Caltech Library logo

init

Syntax

    dataset COLLECT_NAME init

Description

init creates a collection. Collections can be create on local disc, on Amazon’s S3 and in Google Cloud Storage. If you are initializing a collection on S3 or in Google Cloud Storage then the bucket (where the collection will reside) needs to already exist and you need to have been authenticated.

To store your collection in S3 prefix the path with s3://, likewise for Google Cloud Storage the prefix is gs://.

Usage

The following three example commands create a dataset collection named “data”. First one local disc in the current currectory, then in S3 and again in Google Cloud Storage. In the case of S3 and Google Cloud Storage the buckets exist and are named “stuff.example.org”. Also for both remote storage options it is assumed you’ve authenticated and have your environment setup correctly.

    dataset data init
    dataset s3://stuff.example.org/data init
    dataset gs://stuff.example.org/data init

NOTE: After each envocation of dataset init if all went well you will be shown an OK. If you want to save typing you can set the environment variable DATASET. For our examples above that would look like

    dataset data init
    export DATASET="data"

or for the Amazon S3 example

    dataset s3://stuff.example.org/data init
    export DATASET="s3://stuff.example.org/data"

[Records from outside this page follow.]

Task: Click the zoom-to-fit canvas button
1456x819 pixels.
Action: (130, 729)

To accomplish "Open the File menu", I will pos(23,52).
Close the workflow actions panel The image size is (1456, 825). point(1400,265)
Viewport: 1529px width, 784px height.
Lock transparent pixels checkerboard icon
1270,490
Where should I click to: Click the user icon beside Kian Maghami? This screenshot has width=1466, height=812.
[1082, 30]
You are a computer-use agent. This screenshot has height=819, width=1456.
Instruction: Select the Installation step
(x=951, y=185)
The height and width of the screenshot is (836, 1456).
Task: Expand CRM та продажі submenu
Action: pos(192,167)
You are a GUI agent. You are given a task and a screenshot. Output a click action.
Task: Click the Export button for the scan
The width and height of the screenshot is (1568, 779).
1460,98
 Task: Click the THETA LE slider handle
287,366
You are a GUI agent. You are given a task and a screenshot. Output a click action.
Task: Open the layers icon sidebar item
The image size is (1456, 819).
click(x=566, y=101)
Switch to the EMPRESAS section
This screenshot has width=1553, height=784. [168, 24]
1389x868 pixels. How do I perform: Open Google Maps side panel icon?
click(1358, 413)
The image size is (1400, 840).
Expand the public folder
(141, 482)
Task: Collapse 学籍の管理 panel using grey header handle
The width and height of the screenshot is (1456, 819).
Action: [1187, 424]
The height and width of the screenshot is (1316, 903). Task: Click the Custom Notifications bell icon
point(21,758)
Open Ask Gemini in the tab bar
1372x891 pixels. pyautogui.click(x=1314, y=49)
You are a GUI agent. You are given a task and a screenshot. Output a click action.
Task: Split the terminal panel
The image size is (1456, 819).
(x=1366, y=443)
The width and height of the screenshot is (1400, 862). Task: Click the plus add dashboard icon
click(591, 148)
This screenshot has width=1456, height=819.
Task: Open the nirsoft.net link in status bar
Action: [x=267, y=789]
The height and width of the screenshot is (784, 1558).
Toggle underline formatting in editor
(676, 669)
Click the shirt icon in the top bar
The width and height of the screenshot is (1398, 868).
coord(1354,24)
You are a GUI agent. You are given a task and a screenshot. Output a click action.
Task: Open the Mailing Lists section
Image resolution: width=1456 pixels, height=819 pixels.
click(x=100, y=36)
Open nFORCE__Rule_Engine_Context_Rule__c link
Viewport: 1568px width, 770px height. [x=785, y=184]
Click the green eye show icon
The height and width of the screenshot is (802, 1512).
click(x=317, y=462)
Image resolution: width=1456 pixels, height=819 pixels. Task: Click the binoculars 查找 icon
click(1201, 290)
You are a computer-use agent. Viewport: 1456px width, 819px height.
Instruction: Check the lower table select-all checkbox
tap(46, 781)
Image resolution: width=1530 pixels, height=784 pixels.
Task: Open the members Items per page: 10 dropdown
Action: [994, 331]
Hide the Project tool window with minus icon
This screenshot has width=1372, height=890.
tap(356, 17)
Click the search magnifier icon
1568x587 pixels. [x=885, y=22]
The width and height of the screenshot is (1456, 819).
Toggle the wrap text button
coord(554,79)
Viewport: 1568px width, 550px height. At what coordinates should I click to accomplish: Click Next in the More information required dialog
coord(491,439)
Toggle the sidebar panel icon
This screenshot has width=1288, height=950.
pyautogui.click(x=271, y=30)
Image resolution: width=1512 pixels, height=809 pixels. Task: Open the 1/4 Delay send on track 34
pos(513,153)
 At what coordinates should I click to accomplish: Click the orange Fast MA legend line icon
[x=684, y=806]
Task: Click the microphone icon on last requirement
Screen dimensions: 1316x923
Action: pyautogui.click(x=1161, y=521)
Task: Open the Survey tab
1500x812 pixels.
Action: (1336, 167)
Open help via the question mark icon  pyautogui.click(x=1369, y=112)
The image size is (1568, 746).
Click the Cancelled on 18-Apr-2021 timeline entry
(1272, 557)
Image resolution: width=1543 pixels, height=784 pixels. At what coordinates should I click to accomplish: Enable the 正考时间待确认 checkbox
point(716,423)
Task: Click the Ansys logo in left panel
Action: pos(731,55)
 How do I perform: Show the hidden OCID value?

or for the Google storage example

    dataset gs://stuff.example.org/data init
    export DATASET="gs://stuff.example.org/data"

S3 environment example

You can refernce loading the environment for AWS S3 access previous setup with the AWS SDK tool with by exporting the “AWS_SDK_LOAD_CONFIG” environment variable with the a value of “1”.

    export AWS_SDK_LOAD_CONFIG=1

Google Cloud Platform

Google Cloud Platform authentication can be done via the gsutil command available with Google Cloud SDK setup.